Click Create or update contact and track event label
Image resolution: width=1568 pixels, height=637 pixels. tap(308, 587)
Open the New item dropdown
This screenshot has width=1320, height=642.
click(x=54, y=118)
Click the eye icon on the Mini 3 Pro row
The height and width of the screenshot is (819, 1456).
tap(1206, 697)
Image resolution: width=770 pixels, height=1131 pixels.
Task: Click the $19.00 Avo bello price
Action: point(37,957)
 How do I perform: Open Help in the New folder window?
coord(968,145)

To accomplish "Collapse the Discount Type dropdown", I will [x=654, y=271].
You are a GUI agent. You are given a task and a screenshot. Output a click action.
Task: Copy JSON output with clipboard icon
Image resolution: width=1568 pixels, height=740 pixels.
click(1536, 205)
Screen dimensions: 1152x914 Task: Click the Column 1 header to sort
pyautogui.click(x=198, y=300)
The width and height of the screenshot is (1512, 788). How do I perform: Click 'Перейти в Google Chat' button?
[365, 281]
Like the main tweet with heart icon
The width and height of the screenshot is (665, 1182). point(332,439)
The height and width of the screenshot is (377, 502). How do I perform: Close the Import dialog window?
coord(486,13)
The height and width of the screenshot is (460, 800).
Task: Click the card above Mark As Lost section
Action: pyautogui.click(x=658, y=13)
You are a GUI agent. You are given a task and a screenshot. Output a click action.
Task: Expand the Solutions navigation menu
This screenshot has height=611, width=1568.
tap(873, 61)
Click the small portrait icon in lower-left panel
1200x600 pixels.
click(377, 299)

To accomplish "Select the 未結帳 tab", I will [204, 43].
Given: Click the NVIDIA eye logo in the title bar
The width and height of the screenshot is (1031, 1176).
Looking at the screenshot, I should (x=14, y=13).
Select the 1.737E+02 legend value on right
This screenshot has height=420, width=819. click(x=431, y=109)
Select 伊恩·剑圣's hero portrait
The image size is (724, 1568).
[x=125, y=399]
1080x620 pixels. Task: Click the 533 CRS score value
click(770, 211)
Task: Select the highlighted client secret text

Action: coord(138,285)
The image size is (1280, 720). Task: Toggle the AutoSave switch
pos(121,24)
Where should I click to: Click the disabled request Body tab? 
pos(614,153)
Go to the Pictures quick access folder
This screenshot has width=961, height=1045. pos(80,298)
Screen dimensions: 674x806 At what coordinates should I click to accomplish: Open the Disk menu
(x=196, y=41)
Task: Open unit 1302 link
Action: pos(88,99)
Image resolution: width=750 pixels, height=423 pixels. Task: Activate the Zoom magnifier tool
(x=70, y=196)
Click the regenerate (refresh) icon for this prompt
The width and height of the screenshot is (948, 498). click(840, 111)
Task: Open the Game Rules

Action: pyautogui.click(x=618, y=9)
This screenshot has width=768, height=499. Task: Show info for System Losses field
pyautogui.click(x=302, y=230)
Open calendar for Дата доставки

------

Each entry above is to be quoted exactly.

Click Create or update contact and track event label
Image resolution: width=1568 pixels, height=637 pixels. tap(308, 587)
Open the New item dropdown
This screenshot has width=1320, height=642.
click(x=54, y=118)
Click the eye icon on the Mini 3 Pro row
The height and width of the screenshot is (819, 1456).
tap(1206, 697)
Image resolution: width=770 pixels, height=1131 pixels.
Task: Click the $19.00 Avo bello price
Action: point(37,957)
 How do I perform: Open Help in the New folder window?
coord(968,145)

To accomplish "Collapse the Discount Type dropdown", I will [x=654, y=271].
You are a GUI agent. You are given a task and a screenshot. Output a click action.
Task: Copy JSON output with clipboard icon
Image resolution: width=1568 pixels, height=740 pixels.
click(1536, 205)
Screen dimensions: 1152x914 Task: Click the Column 1 header to sort
pyautogui.click(x=198, y=300)
The width and height of the screenshot is (1512, 788). How do I perform: Click 'Перейти в Google Chat' button?
[365, 281]
Like the main tweet with heart icon
The width and height of the screenshot is (665, 1182). point(332,439)
The height and width of the screenshot is (377, 502). How do I perform: Close the Import dialog window?
coord(486,13)
The height and width of the screenshot is (460, 800).
Task: Click the card above Mark As Lost section
Action: pyautogui.click(x=658, y=13)
You are a GUI agent. You are given a task and a screenshot. Output a click action.
Task: Expand the Solutions navigation menu
This screenshot has height=611, width=1568.
tap(873, 61)
Click the small portrait icon in lower-left panel
1200x600 pixels.
click(377, 299)

To accomplish "Select the 未結帳 tab", I will [204, 43].
Given: Click the NVIDIA eye logo in the title bar
The width and height of the screenshot is (1031, 1176).
Looking at the screenshot, I should (x=14, y=13).
Select the 1.737E+02 legend value on right
This screenshot has height=420, width=819. click(x=431, y=109)
Select 伊恩·剑圣's hero portrait
The image size is (724, 1568).
[x=125, y=399]
1080x620 pixels. Task: Click the 533 CRS score value
click(770, 211)
Task: Select the highlighted client secret text

Action: coord(138,285)
The image size is (1280, 720). Task: Toggle the AutoSave switch
pos(121,24)
Where should I click to: Click the disabled request Body tab? 
pos(614,153)
Go to the Pictures quick access folder
This screenshot has width=961, height=1045. pos(80,298)
Screen dimensions: 674x806 At what coordinates should I click to accomplish: Open the Disk menu
(x=196, y=41)
Task: Open unit 1302 link
Action: pos(88,99)
Image resolution: width=750 pixels, height=423 pixels. Task: Activate the Zoom magnifier tool
(x=70, y=196)
Click the regenerate (refresh) icon for this prompt
The width and height of the screenshot is (948, 498). click(840, 111)
Task: Open the Game Rules

Action: pyautogui.click(x=618, y=9)
This screenshot has width=768, height=499. Task: Show info for System Losses field
pyautogui.click(x=302, y=230)
Open calendar for Дата доставки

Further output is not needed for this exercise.